Work instructions |
What is needed is an exact copy of the lines from the line holding "Where should I click to: Navigate" through the end of the material, with no other lines and no pictures.

____

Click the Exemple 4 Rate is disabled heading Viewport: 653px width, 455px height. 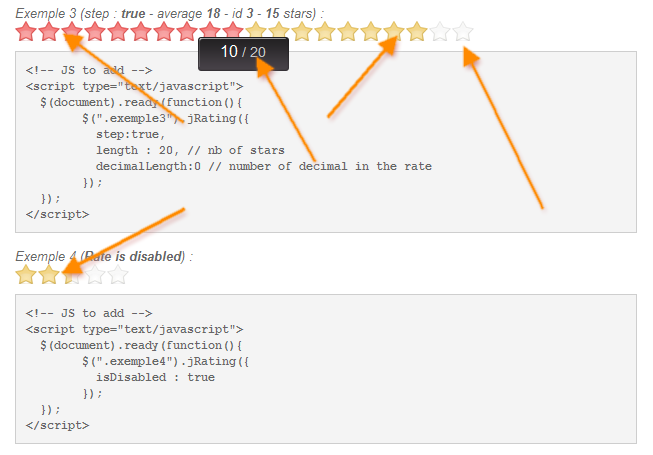(104, 256)
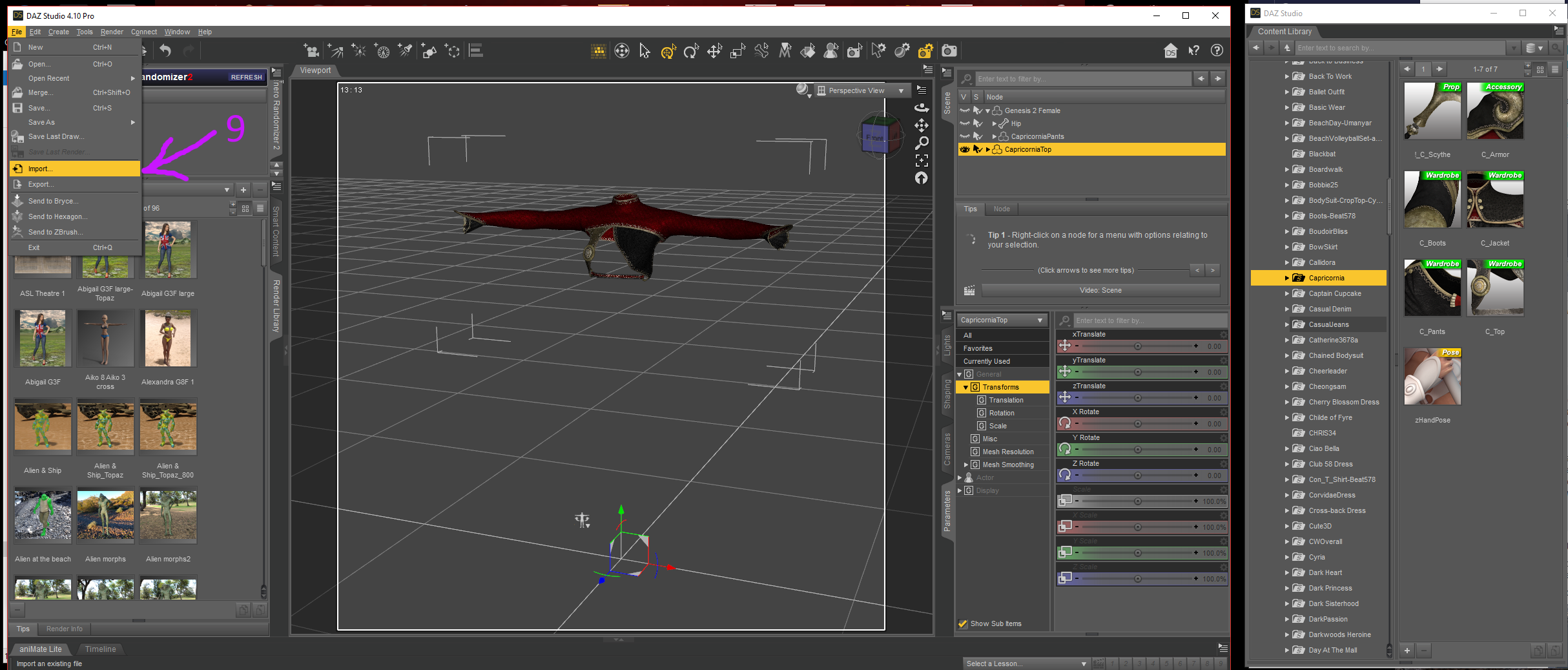The height and width of the screenshot is (670, 1568).
Task: Switch to the Timeline tab
Action: pyautogui.click(x=101, y=649)
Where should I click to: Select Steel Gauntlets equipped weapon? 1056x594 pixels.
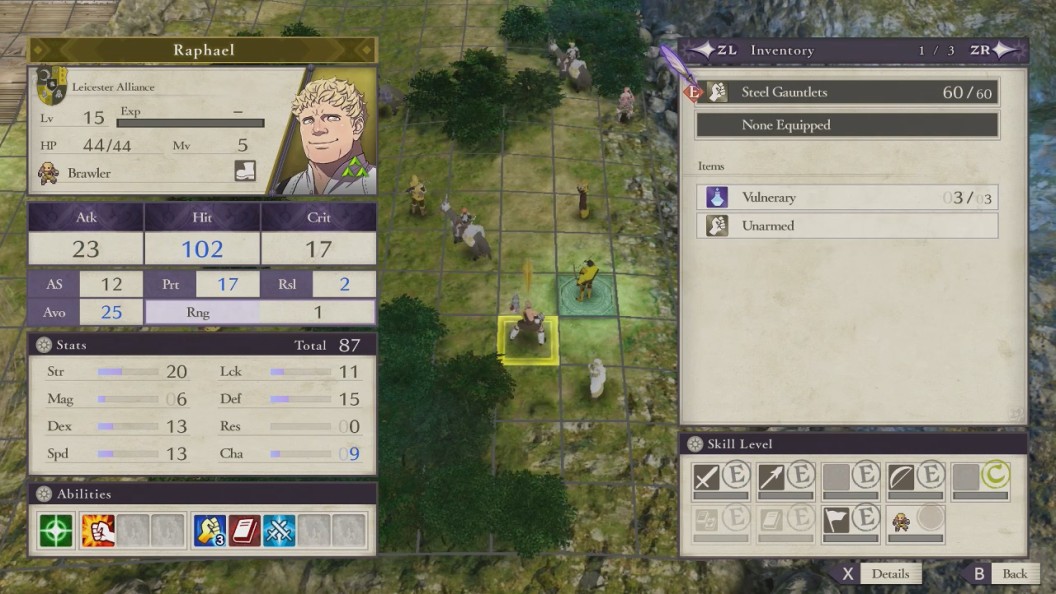[x=847, y=92]
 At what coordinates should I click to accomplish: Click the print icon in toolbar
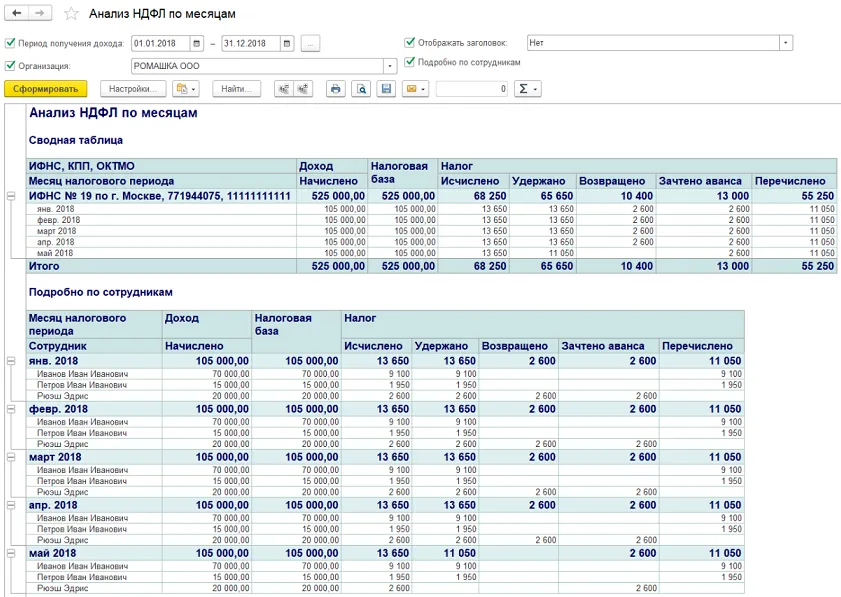coord(336,89)
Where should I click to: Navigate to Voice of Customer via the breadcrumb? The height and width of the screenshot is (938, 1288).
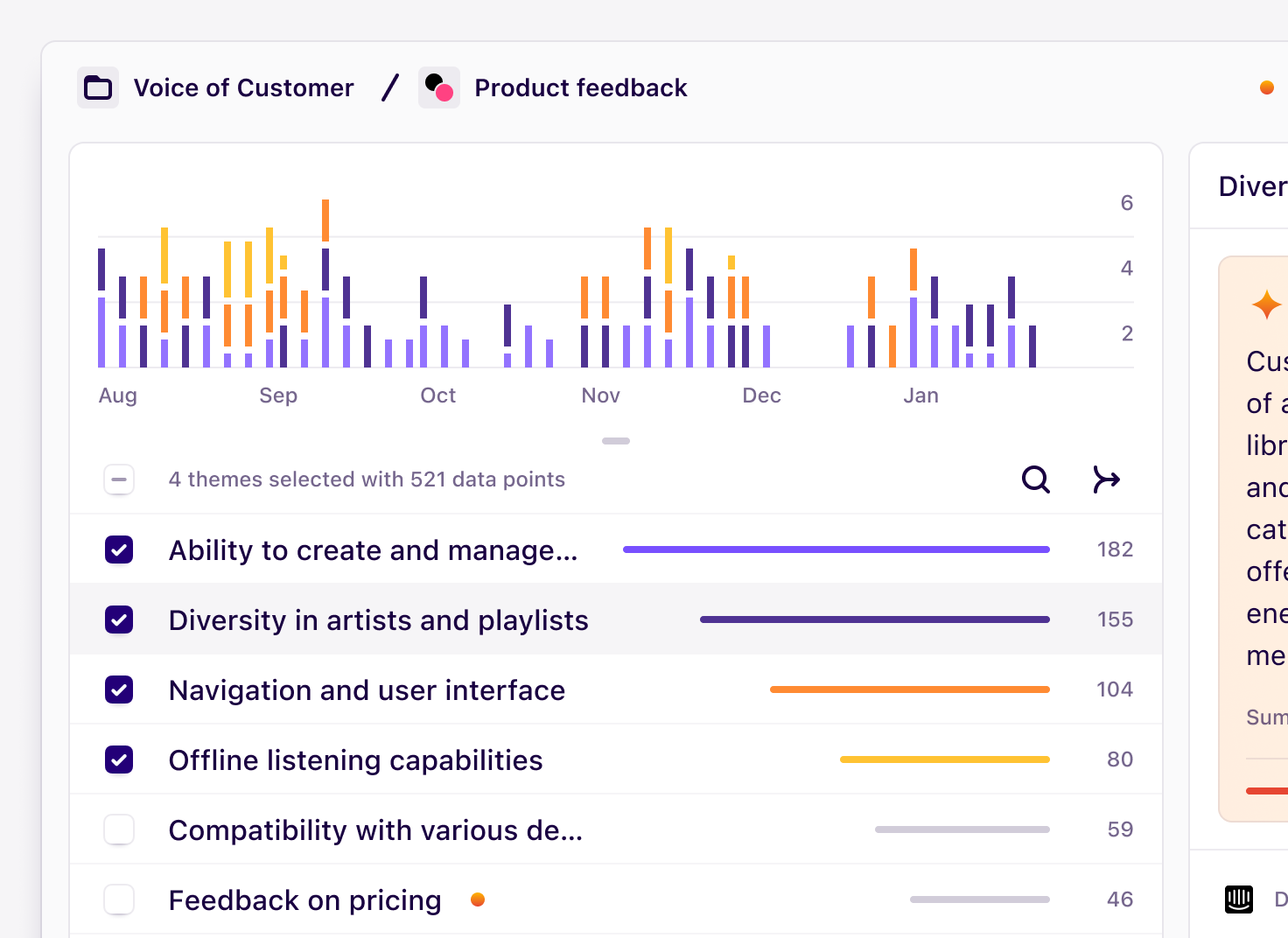(x=243, y=87)
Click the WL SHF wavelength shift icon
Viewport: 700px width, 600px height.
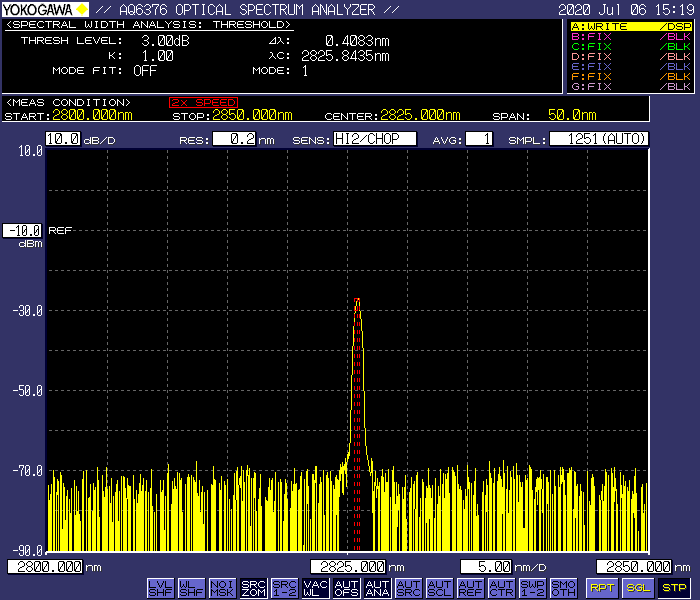click(191, 587)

____

Task response |
Where should I click to: Navigate to Voice of Customer via the breadcrumb? The height and width of the screenshot is (938, 1288).
(x=243, y=87)
Click the WL SHF wavelength shift icon
Viewport: 700px width, 600px height.
click(191, 587)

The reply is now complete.